- _TO BE DONE_:
In the text on fertilizer spreading emissions, rewrite the paragraph beginning "The influence of the spreading emissions" as a short bulleted list that keeps its main facts.

==== PAGE EXTRACT ====

The spreading emissions of mineral fertilizers are not often considered. Emission rates are issued from the same sources as for organic products, and their values are very close.
The influence of the spreading emissions of the organic products and the substituted mineral fertilizers on the LCA results has been noticed several times. Over all, the impact of the spreading operation has been pointed out because of the NH3 contribution to acidification and the NH3 and nitrate contributions to eutrophication. The impact of the spreading operation on climate change due to N2O emissions, on eutrophication due to phosphate emissions, on particulate matter formation due to NOx emissions has also been detected. Those results tempt to pay particular attention to the inventory emissions.
The review led to an overview of the emission inventory data for residual organic fertilizing materials and mineral fertilizers at the spreading operation. A value range has been proposed for each P-based and N-based emission and when it was not possible, variability has been highlighted. The infrequent consideration of carbon fate and trace metals in LCA case studies has been pointed out. The impact of the inventory emissions on results has been assessed to be weighty and leads to recommendations for LCA practitioners in waste management.

==== DATA LINES ====

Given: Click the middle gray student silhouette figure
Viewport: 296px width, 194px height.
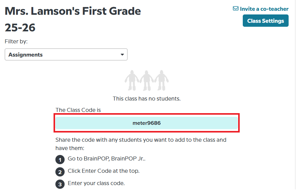Looking at the screenshot, I should [x=146, y=81].
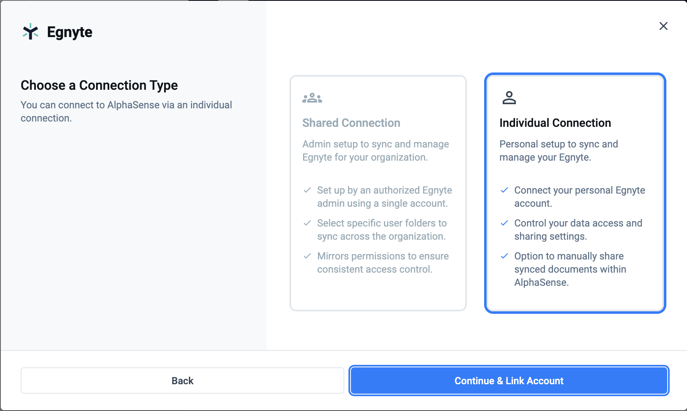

====

- _WRITTEN SOLUTION_:
- Spreading emissions from organic products and the mineral fertilizers they replace have repeatedly been found to influence LCA results.
- Above all, spreading stands out through NH3's contribution to acidification and the contributions of NH3 and nitrate to eutrophication.
- Spreading has also been found to affect climate change through N2O emissions, eutrophication through phosphate emissions, and particulate matter formation through NOx emissions.
- These findings call for particular attention to inventory emissions.